--- BEGIN Source extract ---

- Title: Imam

Personal life
- Born: c. 980 Baghdad
- Died: 1037 (429 AH) (aged c. 56–57) Isfayayin
- Era: Islamic golden age
- Region: Khorasan
- Main interest(s): Theology (Kalam), Islamic Jurisprudence, Principles of Islamic jurisprudence, Arabic grammar, Mathematics
- Notable work(s): Al-Farq bayn al-Firaq Kitab Uṣul al-Din
- Occupation: Theologian, Scholar, Jurist, Legal theoretician, Grammarian, Heresiologist, Mathematician

Religious life
- Religion: Islam
- Denomination: Sunni
- Jurisprudence: Shafi'i
- Creed: Ash'ari

Muslim leader
- Influenced by Al-Shafi'i Abu Hasan al-Ash'ari Abu Ishaq al-Isfarayini;
- Influenced Al-Qushayri Al-Bayhaqi;

= Abu Mansur al-Baghdadi =

Arab Shafi'i scholar, Heresiologist and mathematician

Abū Manṣūr ʿAbd al-Qāhir ibn Ṭāhir bin Muḥammad bin ʿAbd Allāh al-Tamīmī al-Shāfiʿī al-Baghdādī (أبو منصور عبد القاهر ابن طاهر بن محمد بن عبد الله التميمي الشافعي البغدادي), more commonly known as Abd al-Qāhir al-Baghdādī (عبد القاهر البغدادي) or simply Abū Manṣūr al-Baghdādī (أبو منصور البغدادي) was an Arab Sunni scholar from Baghdad. He was considered a leading Ash'arite theologian and Shafi'i jurist. He was an accomplished legal theoretician, man of letters, poet, prosodist, grammarian, heresiologist and mathematician.

==Life==
'Abd al-Qahir al-Baghdadi was born and raised in Baghdad. He was a member of the Arab tribe of Banu Tamim. Ibn 'Asakir writes that Abu Mansur met the students of the companions of Imam al-Ashari and acquired knowledge from them. Among the Ashari imams of the third generation, he is the senior of al-Bayhaqi and the identical contemporary of Abu Dharr al-Harawi and Abu Muhammad al-Juwayni. Abu Mansur was brought in his youth by his father from Baghdad to Nishapur. In his new city is where he found his education. Abu Mansur was known as a wealthy man where he donated his whole fortune to the scholars of wisdom until he was qualified to instruct in seventeen various subjects, including fiqh, usul, arithmetic, law of inheritance and theology. Most of the scholars of Khurasan were his pupils. He was a senior pupil of Abu Ishaq al-Isfarayini, and he and Abu Sahl al-Su'luki steadfastly upheld the al-Shafi`i view that "the Book cannot be abrogated by the Sunna." In the mosque of `Aqil, Abu Mansur took over as headmaster from Abu Ishaq al-Isfarayini, and it was under his tutelage that al-Bayhaqi, al-Qushayri, Abu Khalaf al-Tabari, and Nasir al-Marwazi learned. He studied Hadith under Abu Bakr al-Isma'ili and others. Due to Turkmen riots near the end of his life, Abu Mansur was forced to flee from Nishapur and established himself as a venerable citizen of Isfarayin, where he died in 429/1038. He was buried right next to his teacher Abu Ishaq al-Isfarayini.

--- END Source extract ---
--- BEGIN Dataset section ---

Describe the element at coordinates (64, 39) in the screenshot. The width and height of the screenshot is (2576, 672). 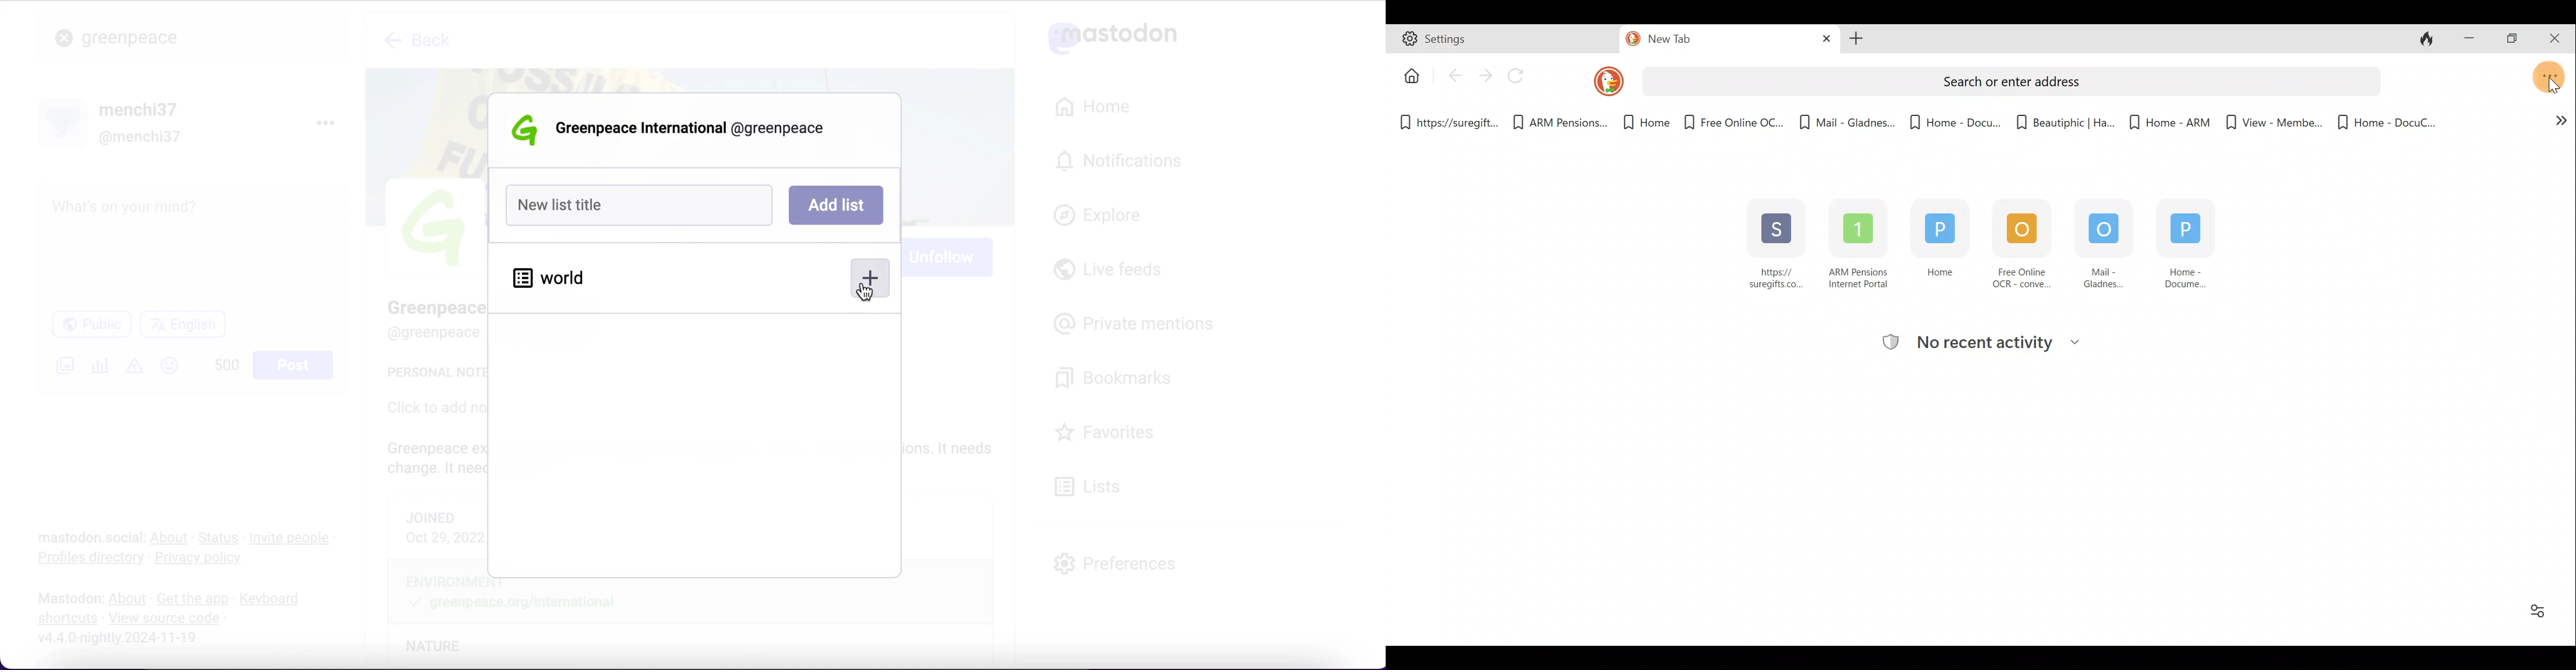
I see `close` at that location.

--- END Dataset section ---

◆ Set task A:
Reproduce the passage of the al-Baghdadi biography from "Muslim leader" up to and including "heresiologist and mathematician.".
◆ Set task B:
Resume the biography of Abu Mansur al-Baghdadi at the point where it stops.

◆ Output A:
Muslim leader
- Influenced by Al-Shafi'i Abu Hasan al-Ash'ari Abu Ishaq al-Isfarayini;
- Influenced Al-Qushayri Al-Bayhaqi;

= Abu Mansur al-Baghdadi =

Arab Shafi'i scholar, Heresiologist and mathematician

Abū Manṣūr ʿAbd al-Qāhir ibn Ṭāhir bin Muḥammad bin ʿAbd Allāh al-Tamīmī al-Shāfiʿī al-Baghdādī (أبو منصور عبد القاهر ابن طاهر بن محمد بن عبد الله التميمي الشافعي البغدادي), more commonly known as Abd al-Qāhir al-Baghdādī (عبد القاهر البغدادي) or simply Abū Manṣūr al-Baghdādī (أبو منصور البغدادي) was an Arab Sunni scholar from Baghdad. He was considered a leading Ash'arite theologian and Shafi'i jurist. He was an accomplished legal theoretician, man of letters, poet, prosodist, grammarian, heresiologist and mathematician.

◆ Output B:
==Reception==
Abu Uthman al-Sabuni highly praised him and said: “one of the imams of the principles of the Religion and foremost authorities of Islam by consensus of its most eminent and competent scholars.”

==Works==
'Abd al-Qahir al-Baghdadi was a prolific writer who wrote on numerous subjects and authored several quality books including Kitāb Uṣūl al-Dīn, a systematic treatise, beginning with the nature of knowledge, creation, how the Creator is known, His attributes, etc.... and Al-Farq bayn al-Firaq which takes each sect separately, judges all from the standpoint of orthodoxy and condemns all which deviate from the straight path. Both books were major works on the beliefs of Ahl al-Sunna. His other following known works include:

- al-Takmila fi'l-Hisab, a treatise that contain results in number theory, and comments on works by al-Khwarizmi which are now lost.
- Ahkam al-Wat' al-Tamm, also known as Iltiqa' al-Khitanayn, a book on sexual ethics and pertaining laws in Islam, in four volumes.
- Bulugh al-Mada min Usul al-Huda
- Fada'ih al-Karramiyya
- Fada'ih al-Mu`tazila
- al-Fakhir fi al-Awa'il wa al-Awakhir
- Ibtal al-Qawl bi al-Tawallud
- al-`Imad fi Mawarith al-`Ibad, on inheritance laws.
- al-Iman wa Usuluh
- al-Kalam wa al-Wa`id
- Manaqib al-Imam al-Shafi`i
- Mashariq al-Nur wa Madarik al-Surur fi al-Kalam
- al-Milal wa al-Nihal, a heresiological reference-work.
- Mi`yar al-Nazar
- Nafy Khalq al-Qur'an
- Naqd Abi `Abd Allah al-Jurjani fi Tarjih Madhhab Abi Hanifa, in which he states that Imam al-Shafi`i authored a book in refutation of Brahmans in which he adduces the proofs of Prophethood.
- Nasikh al-Qur'an wa Mansukhuh
- al-Qadaya fi al-Dawr wa al-Wasaya
- Sharh Hadith Iftiraq Ummati `ala Ihda wa Sab`in Firqa
- Sharh Miftah Ibn al-Qass, a book on Shafi`i law.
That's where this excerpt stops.